[Item coordinate data]
------------------------------------------------

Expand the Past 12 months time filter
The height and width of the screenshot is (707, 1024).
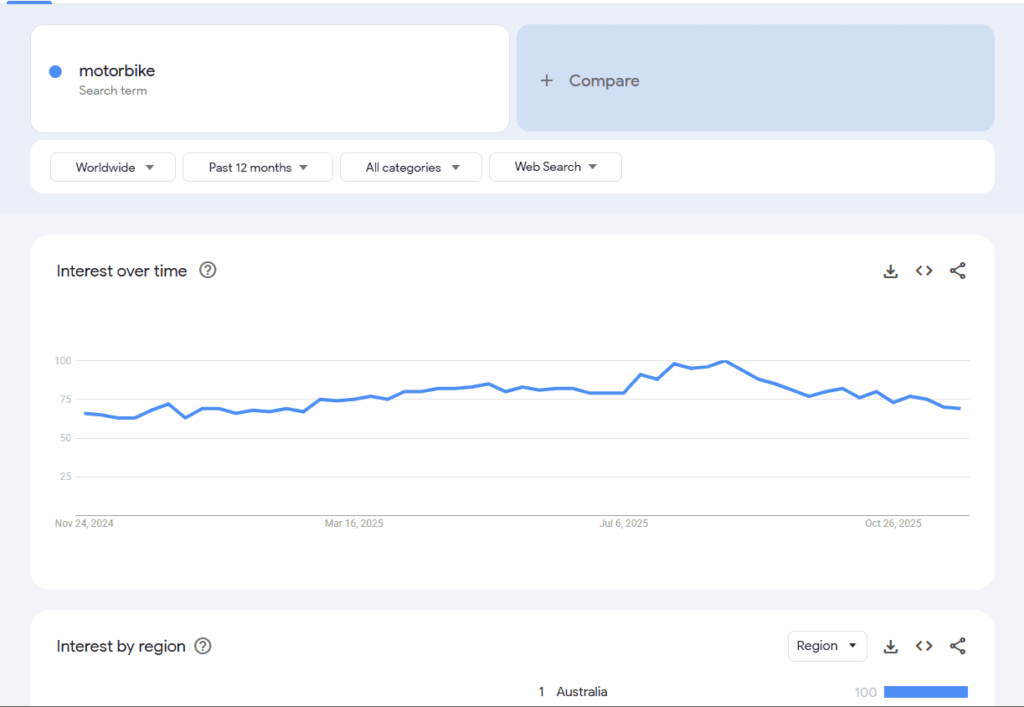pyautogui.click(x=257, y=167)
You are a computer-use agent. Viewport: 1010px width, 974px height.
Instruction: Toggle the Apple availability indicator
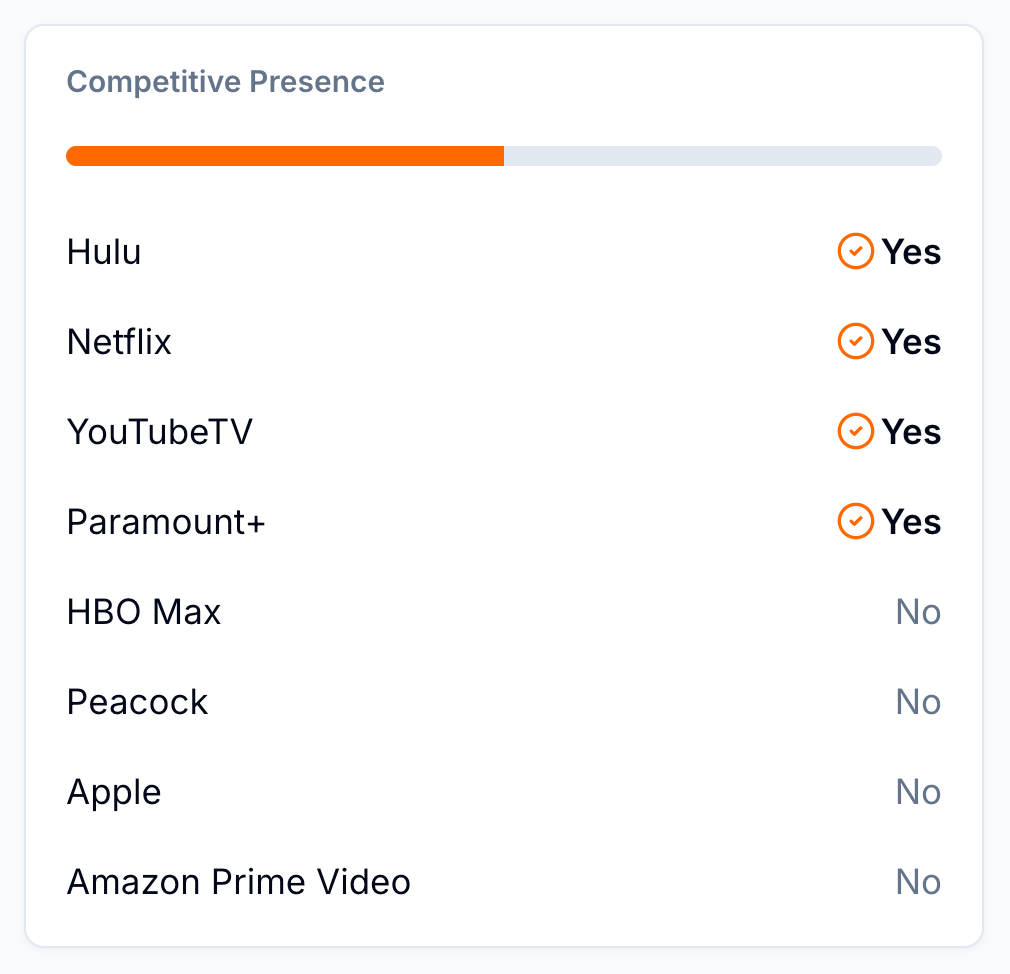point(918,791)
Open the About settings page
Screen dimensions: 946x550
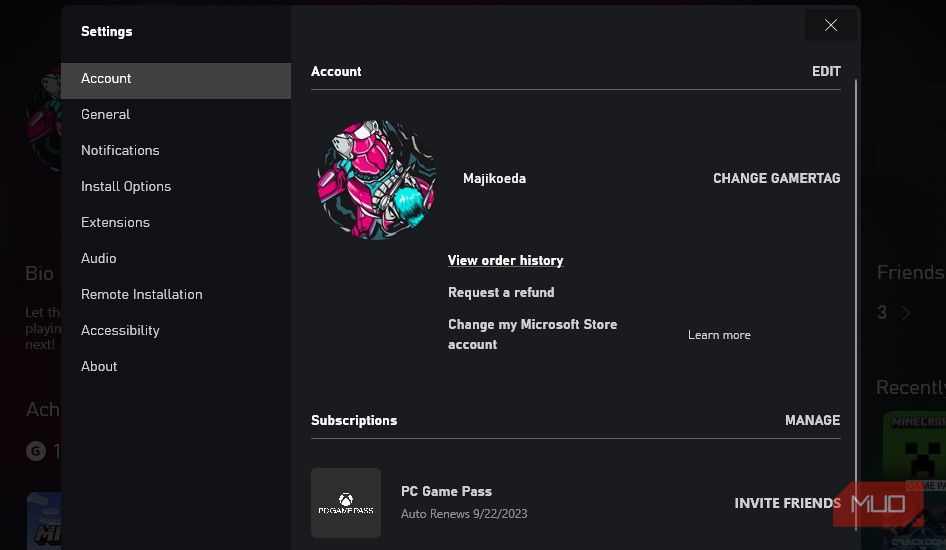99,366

------------------------------------------------

Rewrite all the entries above with "settings page" replaced by "preferences page", keeping everything else the same. Leave the pictures out of your answer.

## [RESPONSE]
Expand the Past 12 months time filter
The height and width of the screenshot is (707, 1024).
pyautogui.click(x=257, y=167)
You are a computer-use agent. Viewport: 1010px width, 974px height.
Instruction: Toggle the Apple availability indicator
point(918,791)
Open the About preferences page
Screen dimensions: 946x550
99,366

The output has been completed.